Among the dead were six heads of department of the Australian administration of New Guinea; many representatives of the planting, trading and mission communities; the crew of the Norwegian ship, the Herstein, which had been bombed in Rabaul harbour just before the Japanese landed; many of the Brunswick Salvation Army Band whose members had served as bandsmen and stretcher bearers in the 2/22nd battalion; and so many others of the 2/22nd and other units of Lark Force.
Rabaul had contributed over 1000 servicemen to the 8000 Australians who had died as prisoners of war of the Japanese. New Guinea had been home to most of the Australian civilians who died as internees of the Japanese.

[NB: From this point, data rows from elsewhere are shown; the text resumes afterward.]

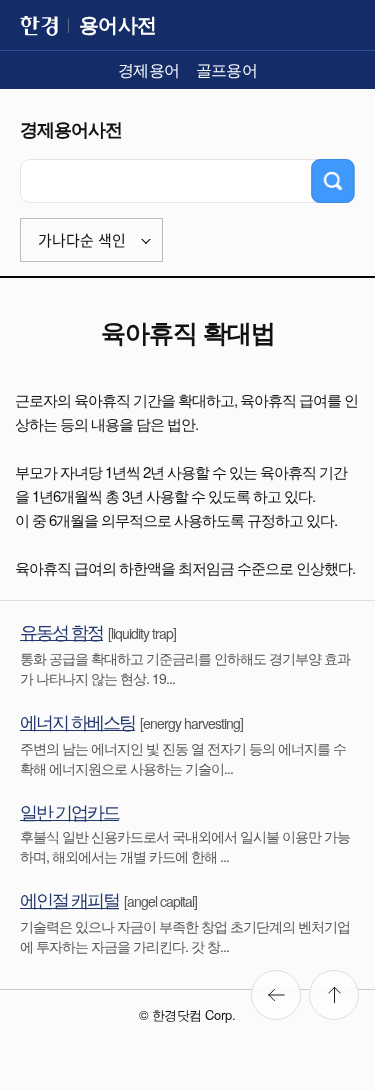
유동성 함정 (61, 631)
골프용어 (227, 69)
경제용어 (149, 69)
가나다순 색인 (82, 240)
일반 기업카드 (69, 811)
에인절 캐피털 (69, 899)
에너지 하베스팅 (77, 721)
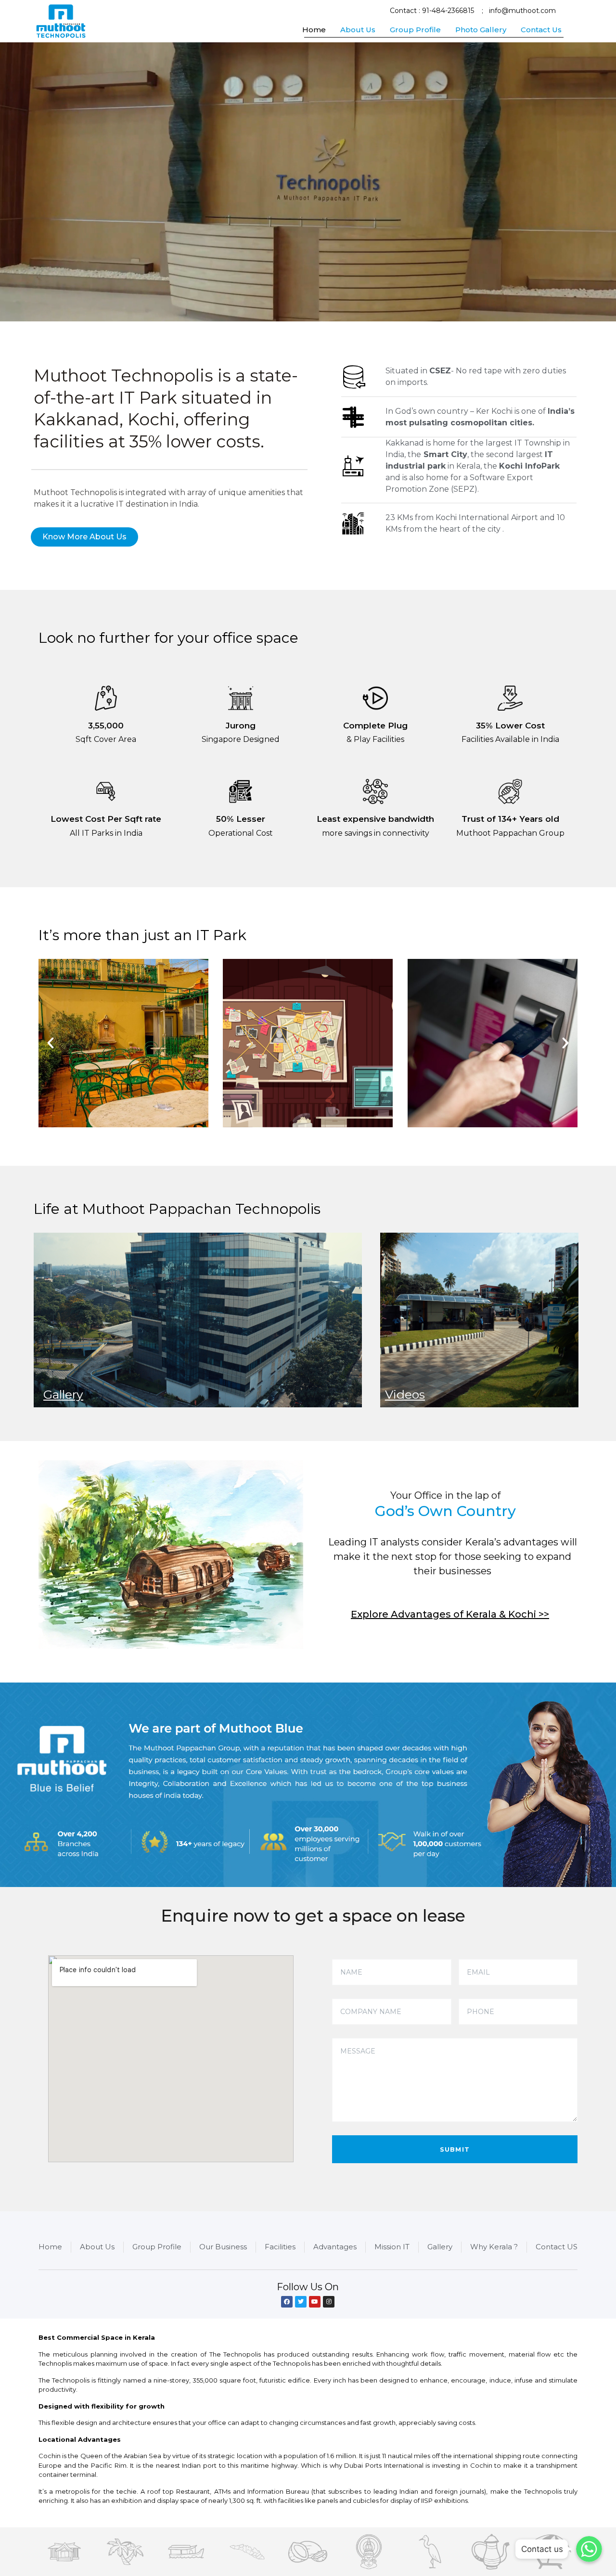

But both before and after the Montevideo Maru had sailed, there had been executions of civilian and military prisoners around Rabaul. Most moving were Japanese witness accounts of the shooting of Ted Harvey, a planter, his de facto wife, Marjorie, and her son, a boy of about eleven. The names of nearly all of those executed are known but in the minds of many relatives the suspicion remains that a husband or son might not have been on the Montevideo Maru, but shot by firing squad on the bleak volcanic ash near Rabaul's Lakunai airstrip or cruelly executed elsewhere.
The Japanese language roll has been lost and the wreck of the Montevedeo Maru never found. As the American submarine gave the coordinates of where it fired its torpedoes, perhaps it can be located. More assurance, if not certainty, is possible.
Dr Hank Nelson is a historian with the Australian National University, specialising in Papua New Guinean and Melanesian history.